• _Activity_:
Given the material below, return only the lines starting at the line with "Task: Click the lock" and ending at the line with "Given: Click the info icon beside 玩法分割符 field", exactly as they appear.

• _Source records_:
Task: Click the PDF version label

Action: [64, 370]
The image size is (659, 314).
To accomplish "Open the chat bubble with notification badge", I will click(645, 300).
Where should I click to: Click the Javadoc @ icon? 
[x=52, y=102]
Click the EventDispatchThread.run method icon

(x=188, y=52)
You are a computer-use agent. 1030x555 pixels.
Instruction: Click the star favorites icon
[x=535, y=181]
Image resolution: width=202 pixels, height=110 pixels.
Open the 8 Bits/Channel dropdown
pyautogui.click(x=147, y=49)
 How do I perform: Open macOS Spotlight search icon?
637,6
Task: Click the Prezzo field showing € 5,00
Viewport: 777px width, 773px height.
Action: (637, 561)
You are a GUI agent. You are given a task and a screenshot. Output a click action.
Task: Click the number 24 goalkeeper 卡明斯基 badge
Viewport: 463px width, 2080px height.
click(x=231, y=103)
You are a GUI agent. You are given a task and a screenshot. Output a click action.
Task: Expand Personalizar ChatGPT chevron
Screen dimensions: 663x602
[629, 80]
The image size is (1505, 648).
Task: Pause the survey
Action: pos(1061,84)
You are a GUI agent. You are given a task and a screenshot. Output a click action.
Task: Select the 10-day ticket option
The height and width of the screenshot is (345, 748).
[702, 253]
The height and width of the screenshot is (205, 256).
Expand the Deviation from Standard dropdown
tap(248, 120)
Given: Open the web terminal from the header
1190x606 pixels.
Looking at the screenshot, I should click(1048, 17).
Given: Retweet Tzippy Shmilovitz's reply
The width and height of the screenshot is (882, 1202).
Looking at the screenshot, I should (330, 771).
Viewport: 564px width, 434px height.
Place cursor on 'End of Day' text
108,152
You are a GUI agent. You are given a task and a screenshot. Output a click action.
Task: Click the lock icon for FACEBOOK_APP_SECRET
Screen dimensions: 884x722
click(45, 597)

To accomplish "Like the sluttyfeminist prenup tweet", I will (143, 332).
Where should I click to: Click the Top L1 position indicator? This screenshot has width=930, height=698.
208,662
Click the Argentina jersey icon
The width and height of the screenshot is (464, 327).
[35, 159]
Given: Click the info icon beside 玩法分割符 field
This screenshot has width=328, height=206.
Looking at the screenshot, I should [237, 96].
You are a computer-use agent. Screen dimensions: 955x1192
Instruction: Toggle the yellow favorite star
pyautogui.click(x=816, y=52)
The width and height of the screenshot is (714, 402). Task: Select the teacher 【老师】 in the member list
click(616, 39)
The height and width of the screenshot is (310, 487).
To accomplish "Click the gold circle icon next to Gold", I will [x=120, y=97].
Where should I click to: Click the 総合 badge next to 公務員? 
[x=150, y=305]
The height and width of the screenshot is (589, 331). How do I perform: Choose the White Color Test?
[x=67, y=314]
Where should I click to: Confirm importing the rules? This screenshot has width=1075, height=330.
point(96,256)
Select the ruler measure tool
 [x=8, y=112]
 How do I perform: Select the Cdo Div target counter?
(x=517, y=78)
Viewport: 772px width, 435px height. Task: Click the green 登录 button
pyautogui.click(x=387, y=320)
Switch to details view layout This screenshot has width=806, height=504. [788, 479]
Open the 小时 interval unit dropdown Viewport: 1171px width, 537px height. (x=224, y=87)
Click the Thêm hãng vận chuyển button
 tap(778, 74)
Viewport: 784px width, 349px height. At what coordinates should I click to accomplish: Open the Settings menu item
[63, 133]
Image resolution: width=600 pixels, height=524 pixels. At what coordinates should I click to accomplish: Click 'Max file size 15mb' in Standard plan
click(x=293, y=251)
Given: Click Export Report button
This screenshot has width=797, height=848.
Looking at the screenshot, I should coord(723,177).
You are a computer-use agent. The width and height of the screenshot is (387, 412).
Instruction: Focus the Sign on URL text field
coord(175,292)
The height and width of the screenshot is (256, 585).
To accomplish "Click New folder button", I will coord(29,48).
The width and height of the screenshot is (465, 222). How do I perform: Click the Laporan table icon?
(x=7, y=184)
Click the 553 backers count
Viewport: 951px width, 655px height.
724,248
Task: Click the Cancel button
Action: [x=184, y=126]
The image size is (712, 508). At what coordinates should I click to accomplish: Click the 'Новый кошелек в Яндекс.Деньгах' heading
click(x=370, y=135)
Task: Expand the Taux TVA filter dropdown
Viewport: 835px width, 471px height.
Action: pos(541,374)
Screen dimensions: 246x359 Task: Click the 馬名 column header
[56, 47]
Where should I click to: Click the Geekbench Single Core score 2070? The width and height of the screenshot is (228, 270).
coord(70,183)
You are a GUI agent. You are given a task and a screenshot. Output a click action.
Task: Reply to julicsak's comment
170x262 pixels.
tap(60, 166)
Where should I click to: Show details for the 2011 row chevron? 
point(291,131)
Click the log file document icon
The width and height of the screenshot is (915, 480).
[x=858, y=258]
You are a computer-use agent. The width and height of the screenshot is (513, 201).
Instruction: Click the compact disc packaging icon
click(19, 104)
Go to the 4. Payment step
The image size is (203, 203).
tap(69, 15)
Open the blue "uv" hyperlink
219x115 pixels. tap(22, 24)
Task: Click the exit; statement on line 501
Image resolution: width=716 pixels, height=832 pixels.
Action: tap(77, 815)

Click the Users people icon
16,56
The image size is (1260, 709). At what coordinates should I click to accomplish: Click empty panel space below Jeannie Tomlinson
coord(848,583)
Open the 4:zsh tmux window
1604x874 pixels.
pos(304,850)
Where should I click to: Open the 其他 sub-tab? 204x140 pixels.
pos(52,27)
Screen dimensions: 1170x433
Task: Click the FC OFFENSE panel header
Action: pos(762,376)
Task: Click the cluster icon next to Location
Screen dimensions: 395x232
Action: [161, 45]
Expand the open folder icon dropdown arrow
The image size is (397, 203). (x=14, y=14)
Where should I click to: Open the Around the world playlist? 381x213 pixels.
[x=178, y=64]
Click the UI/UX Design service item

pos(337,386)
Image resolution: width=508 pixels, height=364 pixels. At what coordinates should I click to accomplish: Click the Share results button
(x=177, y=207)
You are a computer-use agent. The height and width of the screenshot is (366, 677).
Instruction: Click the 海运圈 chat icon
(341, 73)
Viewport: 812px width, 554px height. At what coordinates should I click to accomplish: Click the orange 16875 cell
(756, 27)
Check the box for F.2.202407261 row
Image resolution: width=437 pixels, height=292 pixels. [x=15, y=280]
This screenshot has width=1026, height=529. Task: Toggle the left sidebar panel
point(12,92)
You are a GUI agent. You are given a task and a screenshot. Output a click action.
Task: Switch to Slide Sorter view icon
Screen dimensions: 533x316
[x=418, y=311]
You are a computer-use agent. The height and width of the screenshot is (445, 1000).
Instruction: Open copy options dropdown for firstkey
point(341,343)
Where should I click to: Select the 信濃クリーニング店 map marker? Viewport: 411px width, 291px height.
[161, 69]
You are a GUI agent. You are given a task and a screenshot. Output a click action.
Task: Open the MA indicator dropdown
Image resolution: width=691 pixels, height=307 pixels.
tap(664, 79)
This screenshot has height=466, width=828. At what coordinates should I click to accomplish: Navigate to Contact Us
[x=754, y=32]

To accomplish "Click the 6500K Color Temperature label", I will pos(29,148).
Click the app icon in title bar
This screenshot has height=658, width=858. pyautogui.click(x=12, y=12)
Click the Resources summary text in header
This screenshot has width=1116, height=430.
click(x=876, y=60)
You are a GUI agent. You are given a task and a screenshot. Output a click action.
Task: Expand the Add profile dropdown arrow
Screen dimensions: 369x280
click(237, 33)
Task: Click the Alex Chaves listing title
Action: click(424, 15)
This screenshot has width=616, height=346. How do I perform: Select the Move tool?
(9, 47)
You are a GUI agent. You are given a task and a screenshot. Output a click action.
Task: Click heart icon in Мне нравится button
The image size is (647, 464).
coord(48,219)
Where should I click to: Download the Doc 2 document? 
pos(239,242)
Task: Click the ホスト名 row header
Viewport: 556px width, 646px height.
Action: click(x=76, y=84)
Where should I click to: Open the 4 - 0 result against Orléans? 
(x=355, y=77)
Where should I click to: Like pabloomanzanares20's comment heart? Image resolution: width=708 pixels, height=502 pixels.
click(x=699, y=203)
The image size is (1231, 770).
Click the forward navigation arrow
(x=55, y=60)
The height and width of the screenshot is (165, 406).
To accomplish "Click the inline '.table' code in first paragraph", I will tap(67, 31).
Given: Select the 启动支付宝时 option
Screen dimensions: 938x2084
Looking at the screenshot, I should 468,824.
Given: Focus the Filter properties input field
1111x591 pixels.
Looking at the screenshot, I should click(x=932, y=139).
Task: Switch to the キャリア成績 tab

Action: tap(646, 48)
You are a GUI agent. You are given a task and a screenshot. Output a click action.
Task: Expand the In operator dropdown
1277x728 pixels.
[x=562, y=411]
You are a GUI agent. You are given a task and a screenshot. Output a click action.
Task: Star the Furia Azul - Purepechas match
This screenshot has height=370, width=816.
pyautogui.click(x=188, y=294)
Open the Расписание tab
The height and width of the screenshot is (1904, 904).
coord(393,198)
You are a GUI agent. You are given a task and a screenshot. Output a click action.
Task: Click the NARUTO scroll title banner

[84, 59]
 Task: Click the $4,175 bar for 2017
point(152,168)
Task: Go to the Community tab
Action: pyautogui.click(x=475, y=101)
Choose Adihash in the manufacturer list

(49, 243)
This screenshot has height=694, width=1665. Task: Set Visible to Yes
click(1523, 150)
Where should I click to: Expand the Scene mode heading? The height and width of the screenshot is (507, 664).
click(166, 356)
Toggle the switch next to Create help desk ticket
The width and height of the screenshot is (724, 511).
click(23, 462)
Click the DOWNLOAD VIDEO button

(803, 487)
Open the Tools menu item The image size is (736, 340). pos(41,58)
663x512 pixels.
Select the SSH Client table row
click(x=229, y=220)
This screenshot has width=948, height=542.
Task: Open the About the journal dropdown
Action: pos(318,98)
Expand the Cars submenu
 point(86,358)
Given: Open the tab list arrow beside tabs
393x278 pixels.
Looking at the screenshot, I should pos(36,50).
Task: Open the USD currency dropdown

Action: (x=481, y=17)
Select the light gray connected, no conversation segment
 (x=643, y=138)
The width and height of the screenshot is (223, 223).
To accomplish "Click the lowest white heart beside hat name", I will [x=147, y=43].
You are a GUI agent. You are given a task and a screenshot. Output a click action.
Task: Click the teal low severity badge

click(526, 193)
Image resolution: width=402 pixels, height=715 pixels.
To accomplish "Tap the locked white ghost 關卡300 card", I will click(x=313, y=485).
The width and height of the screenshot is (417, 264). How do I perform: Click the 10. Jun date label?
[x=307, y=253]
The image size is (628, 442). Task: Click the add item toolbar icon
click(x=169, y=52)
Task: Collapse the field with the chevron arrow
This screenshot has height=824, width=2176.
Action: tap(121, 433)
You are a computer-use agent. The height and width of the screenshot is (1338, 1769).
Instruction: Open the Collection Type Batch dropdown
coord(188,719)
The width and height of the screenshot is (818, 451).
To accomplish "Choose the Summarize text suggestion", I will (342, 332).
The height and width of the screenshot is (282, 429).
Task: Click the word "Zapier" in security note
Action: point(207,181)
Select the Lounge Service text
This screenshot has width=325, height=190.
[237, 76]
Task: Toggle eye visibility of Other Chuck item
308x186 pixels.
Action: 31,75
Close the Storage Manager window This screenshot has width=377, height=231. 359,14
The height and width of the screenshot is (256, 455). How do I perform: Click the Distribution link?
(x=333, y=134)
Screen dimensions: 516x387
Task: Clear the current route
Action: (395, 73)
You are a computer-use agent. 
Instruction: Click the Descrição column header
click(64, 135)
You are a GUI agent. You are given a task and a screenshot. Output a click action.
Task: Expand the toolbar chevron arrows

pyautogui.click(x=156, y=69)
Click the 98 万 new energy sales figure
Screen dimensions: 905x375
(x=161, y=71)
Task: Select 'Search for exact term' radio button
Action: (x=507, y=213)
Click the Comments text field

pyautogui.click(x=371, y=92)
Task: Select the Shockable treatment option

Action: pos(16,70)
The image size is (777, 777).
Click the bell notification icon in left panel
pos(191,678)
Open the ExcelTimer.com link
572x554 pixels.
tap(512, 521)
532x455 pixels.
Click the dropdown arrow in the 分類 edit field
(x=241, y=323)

• _Response area_:
Task: Click the lock icon for FACEBOOK_APP_SECRET
Screen dimensions: 884x722
click(45, 597)

To accomplish "Like the sluttyfeminist prenup tweet", I will (143, 332).
Where should I click to: Click the Top L1 position indicator? This screenshot has width=930, height=698.
208,662
Click the Argentina jersey icon
The width and height of the screenshot is (464, 327).
[35, 159]
Given: Click the info icon beside 玩法分割符 field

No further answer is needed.